Stored entries

------------------------------------------------------------------------

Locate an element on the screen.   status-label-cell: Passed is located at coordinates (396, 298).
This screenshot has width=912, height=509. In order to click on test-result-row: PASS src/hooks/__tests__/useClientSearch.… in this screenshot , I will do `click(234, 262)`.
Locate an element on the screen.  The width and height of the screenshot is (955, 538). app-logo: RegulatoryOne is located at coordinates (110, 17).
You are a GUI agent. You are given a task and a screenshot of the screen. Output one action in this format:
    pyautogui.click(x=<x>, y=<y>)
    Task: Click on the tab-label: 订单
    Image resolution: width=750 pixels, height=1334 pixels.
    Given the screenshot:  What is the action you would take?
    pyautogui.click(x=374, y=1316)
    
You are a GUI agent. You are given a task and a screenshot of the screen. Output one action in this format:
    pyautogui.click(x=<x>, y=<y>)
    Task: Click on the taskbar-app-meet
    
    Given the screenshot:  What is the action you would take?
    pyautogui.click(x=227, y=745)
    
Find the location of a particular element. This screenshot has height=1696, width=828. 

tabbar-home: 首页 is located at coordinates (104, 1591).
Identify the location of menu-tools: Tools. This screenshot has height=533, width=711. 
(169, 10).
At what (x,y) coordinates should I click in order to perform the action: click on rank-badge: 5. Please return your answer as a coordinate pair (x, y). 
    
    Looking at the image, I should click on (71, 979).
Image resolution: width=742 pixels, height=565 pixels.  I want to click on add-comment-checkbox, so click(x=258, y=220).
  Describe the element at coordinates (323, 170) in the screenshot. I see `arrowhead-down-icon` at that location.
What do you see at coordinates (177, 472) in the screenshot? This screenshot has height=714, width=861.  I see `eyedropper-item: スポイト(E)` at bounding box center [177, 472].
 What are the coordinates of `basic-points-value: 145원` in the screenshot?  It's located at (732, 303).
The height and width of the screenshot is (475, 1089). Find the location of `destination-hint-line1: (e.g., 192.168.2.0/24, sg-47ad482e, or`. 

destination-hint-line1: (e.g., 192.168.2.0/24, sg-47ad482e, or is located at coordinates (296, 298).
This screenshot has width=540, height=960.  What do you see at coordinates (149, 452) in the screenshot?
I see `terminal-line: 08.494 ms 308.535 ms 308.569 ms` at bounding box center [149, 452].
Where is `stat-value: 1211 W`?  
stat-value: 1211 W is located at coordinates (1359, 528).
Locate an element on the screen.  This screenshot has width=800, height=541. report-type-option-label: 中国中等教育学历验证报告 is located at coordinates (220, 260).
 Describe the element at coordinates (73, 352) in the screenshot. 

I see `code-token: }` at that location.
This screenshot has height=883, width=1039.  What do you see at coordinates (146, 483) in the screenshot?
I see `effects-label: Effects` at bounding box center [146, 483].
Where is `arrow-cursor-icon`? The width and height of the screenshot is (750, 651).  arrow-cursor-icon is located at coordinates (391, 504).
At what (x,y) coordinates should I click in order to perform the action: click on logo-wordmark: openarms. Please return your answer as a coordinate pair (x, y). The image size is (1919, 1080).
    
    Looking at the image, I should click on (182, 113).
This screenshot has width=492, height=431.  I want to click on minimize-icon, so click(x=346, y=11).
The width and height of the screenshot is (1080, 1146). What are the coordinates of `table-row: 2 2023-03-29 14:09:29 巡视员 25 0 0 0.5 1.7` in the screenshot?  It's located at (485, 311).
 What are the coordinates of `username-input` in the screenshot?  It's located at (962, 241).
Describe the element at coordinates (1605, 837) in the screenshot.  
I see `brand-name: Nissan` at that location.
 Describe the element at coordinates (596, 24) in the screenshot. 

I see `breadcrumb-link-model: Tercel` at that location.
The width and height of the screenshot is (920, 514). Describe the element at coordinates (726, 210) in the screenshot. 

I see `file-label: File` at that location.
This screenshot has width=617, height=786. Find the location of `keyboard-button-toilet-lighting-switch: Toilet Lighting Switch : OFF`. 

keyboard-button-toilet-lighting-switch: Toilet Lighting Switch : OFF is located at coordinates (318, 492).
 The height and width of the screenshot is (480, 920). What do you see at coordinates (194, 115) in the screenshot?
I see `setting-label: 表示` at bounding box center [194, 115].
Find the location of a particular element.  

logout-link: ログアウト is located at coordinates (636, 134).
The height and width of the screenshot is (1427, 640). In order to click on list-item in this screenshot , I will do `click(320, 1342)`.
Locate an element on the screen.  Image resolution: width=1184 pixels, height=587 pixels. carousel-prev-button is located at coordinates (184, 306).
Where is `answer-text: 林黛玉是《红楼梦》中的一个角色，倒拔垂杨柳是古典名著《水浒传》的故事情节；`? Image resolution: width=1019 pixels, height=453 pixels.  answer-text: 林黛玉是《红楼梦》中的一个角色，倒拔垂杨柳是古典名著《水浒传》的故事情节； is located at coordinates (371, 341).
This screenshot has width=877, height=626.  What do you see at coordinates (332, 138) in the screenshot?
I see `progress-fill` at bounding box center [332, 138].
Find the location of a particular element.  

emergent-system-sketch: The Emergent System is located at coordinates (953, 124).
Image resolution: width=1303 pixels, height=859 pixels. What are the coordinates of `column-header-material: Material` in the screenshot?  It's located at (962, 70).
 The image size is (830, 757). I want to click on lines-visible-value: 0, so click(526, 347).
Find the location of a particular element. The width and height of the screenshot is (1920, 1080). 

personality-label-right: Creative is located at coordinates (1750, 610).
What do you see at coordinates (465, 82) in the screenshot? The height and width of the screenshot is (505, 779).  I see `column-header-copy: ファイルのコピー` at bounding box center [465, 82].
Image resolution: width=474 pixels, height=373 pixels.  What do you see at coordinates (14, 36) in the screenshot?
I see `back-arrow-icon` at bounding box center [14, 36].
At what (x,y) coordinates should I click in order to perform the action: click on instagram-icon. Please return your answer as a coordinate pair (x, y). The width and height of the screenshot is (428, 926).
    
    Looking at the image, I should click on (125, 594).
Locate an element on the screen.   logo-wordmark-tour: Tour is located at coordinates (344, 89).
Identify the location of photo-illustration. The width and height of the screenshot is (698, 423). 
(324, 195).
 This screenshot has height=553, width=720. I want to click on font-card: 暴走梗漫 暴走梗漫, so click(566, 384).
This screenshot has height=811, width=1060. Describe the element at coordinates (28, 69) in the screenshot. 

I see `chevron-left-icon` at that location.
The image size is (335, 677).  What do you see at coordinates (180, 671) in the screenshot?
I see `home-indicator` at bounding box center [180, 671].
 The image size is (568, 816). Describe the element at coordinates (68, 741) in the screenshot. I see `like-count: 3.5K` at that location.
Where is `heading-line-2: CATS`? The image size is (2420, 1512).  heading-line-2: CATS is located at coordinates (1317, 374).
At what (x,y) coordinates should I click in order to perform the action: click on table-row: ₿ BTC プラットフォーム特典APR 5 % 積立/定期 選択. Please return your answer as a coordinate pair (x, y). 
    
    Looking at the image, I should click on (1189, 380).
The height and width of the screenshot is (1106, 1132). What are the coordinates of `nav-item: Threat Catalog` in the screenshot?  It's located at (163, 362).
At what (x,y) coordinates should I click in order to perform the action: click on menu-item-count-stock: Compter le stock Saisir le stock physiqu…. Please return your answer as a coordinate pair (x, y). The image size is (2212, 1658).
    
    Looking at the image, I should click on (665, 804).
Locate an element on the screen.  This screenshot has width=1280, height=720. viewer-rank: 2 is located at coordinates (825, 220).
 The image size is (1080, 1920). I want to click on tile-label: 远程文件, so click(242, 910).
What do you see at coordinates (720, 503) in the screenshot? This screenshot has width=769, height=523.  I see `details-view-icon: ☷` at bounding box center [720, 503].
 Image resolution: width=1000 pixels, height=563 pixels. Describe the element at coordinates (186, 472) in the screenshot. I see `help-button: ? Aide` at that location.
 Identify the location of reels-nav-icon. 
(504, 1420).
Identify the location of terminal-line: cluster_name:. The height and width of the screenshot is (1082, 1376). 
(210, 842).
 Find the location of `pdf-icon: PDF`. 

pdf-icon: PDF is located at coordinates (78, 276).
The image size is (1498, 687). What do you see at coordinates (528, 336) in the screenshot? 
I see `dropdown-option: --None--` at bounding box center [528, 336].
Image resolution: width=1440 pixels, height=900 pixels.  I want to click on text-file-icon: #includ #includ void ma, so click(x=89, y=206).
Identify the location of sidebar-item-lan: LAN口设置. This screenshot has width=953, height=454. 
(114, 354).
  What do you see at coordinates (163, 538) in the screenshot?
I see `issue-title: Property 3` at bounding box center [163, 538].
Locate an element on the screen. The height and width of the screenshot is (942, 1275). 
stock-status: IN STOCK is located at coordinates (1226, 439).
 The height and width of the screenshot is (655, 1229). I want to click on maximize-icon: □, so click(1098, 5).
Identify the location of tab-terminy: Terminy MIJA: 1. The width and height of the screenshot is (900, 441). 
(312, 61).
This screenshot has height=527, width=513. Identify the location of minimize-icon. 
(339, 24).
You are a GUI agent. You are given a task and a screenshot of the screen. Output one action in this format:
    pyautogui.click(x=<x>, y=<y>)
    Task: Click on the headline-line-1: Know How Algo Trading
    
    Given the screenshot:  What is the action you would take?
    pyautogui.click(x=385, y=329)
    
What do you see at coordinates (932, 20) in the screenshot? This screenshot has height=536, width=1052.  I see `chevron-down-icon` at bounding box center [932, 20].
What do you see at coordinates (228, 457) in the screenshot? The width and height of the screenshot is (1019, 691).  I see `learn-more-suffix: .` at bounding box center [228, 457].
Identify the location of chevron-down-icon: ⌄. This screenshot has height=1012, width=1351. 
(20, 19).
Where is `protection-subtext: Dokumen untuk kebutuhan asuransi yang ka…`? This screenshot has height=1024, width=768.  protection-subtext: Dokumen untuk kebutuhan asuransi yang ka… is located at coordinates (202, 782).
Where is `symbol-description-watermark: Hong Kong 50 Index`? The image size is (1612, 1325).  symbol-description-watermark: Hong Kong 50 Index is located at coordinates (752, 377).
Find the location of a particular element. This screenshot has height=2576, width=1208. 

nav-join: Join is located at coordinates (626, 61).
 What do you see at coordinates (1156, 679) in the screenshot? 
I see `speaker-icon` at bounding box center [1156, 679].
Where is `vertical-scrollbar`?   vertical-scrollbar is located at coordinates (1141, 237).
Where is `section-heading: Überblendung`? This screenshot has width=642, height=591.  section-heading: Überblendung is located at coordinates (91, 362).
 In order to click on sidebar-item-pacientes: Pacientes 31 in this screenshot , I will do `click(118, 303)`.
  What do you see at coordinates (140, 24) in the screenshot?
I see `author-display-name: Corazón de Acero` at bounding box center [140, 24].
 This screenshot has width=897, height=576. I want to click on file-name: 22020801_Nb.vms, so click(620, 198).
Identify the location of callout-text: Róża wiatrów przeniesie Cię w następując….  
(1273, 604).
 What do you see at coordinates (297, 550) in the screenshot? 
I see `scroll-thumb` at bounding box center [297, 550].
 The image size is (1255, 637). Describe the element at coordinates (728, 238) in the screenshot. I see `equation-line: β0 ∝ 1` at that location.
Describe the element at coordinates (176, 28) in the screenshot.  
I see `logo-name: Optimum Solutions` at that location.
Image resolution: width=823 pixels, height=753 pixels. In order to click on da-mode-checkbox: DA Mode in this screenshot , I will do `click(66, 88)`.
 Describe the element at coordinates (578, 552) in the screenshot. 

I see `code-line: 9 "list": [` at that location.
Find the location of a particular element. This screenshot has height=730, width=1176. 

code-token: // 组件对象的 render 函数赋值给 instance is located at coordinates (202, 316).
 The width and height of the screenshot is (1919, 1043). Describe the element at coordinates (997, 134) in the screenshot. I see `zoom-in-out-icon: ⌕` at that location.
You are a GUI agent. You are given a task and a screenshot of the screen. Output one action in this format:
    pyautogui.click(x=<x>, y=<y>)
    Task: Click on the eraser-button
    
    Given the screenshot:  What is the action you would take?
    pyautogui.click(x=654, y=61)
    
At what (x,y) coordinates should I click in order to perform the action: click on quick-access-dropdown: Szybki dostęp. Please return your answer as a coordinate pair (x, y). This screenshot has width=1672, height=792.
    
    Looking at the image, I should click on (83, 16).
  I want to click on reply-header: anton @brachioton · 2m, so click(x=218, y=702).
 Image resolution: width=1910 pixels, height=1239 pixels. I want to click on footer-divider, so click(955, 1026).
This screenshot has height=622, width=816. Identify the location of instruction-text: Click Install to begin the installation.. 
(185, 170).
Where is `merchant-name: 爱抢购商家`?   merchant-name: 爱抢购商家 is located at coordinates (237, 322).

------------------------------------------------------------------------

TASK DESCRIPTION >> Copy the listing from its first line through the line with "coordinates (110, 17).", switching "element" to "item" and keeping all else the same.

RESPONSE BOX >>
Locate an item on the screen.   status-label-cell: Passed is located at coordinates (396, 298).
This screenshot has width=912, height=509. In order to click on test-result-row: PASS src/hooks/__tests__/useClientSearch.… in this screenshot , I will do `click(234, 262)`.
Locate an item on the screen.  The width and height of the screenshot is (955, 538). app-logo: RegulatoryOne is located at coordinates (110, 17).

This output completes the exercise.